If you have any questions following today's call, please let me know. With that, I will turn things over to Steve.
- President & CEO
Thank Weston and good morning, everyone. The competitive advantages we have being part of Blackstone Real Estate were evident throughout 2016.
We originated $3.5 billion of senior floating-rate loans at a steady pace throughout the year despite the turbulent macroeconomic backdrop. Huge market volatility in Q1 and the unexpected results on the Brexit referendum and the US presidential election. We delivered terrific results for shareholders generating $250 million of core earnings and strong dividend coverage while maintaining 100% credit performance on our $10 billion senior loan portfolio.
A big part of our 2016 story was the repayments in the GE portfolio and the redeployment of those repayments into new directly originated floating-rate loans. We have migrated from a loan portfolio in which the GE-acquired loans were 44% immediately post-acquisition to one where they are now just 17%.
Of the $5 billion of GE loans we acquired, $3 billion have now been repaid and another $900 million upsized or modified and thus effectively becoming BXMT-originated loans. The concentrated GE repayments we collected in 2016, especially of fixed-rate loans, generated quarter-to-quarter volatility that should subside as our portfolio transitions to a greater percentage of BXMT-originated floating-rate loans.
At year-end, 89% of our loan portfolio was floating rate and originated or amended by Blackstone with a 61% overall origination LTV. In 2017, with the GE repayments largely behind us, we are in an excellent position to grow the portfolio and then benefit from increasing LIBOR.
During 2016 we also raised $2 billion of financing capacity to replace the GE term-debt repaid and to finance our new originations. Much of the added capacity is efficiently priced revolving credit facilities that we expect to maintain long-term and it will help drive our asset-level ROIs in a competitive loan-pricing environment.
Looking at the fourth quarter specifically, we originated $826 million of loans and already have another $900 million that closed since year end or will close in the coming months.
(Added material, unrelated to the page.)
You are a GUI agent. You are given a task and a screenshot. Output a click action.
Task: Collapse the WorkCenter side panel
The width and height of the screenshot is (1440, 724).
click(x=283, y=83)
Fourth-quarter activity included loans secured by office, hotel, retail, multifamily and self-storage properties with a continued focus on larger loans in major markets where property is sponsor quality is highest and the synergies with Blackstone Real Estate platform are most powerful.
Our fourth-quarter loan originations have an average size of $139 million and all are senior and floating rate. Two of the loans with the same new sponsor helped establish a great relationship for future business. Our strong origination performance continued to build the reputation of BXMT as the leading commercial real estate senior lender.
Also during the quarter we closed our first post-Brexit UK loan, acquisition financing for a cash flowing cross-collateralized portfolio of self storage properties. Our loan backed an existing Blackstone sponsor expanding its North American storage footprint to the UK.
Turning to the macro environment, our view is that commercial real estate fundamentals remain stable. We are at a good point in the cycle for our business. We continue to focus in the coastal markets where there is dynamic demand and new supply remains in balance. The real estate markets are liquid with significant regular way acquisition and refinancing activity which is the ideal backdrop for our business.
Following the presidential election, we've seen surging confidence in financial markets predicated on our expectations of simplification of the tax code, reduced regulation and the adoption of a generally more business-friendly posture. To the extent there are changes that support better economic growth or lower tax rates on our dividend, we expect these to be positive for our business. The ultimate provisions of any tax-reform legislation and probability of enactment are uncertain, so it's still too early to predict the longer-term implications on demand for our senior loans and real estate market conditions in general.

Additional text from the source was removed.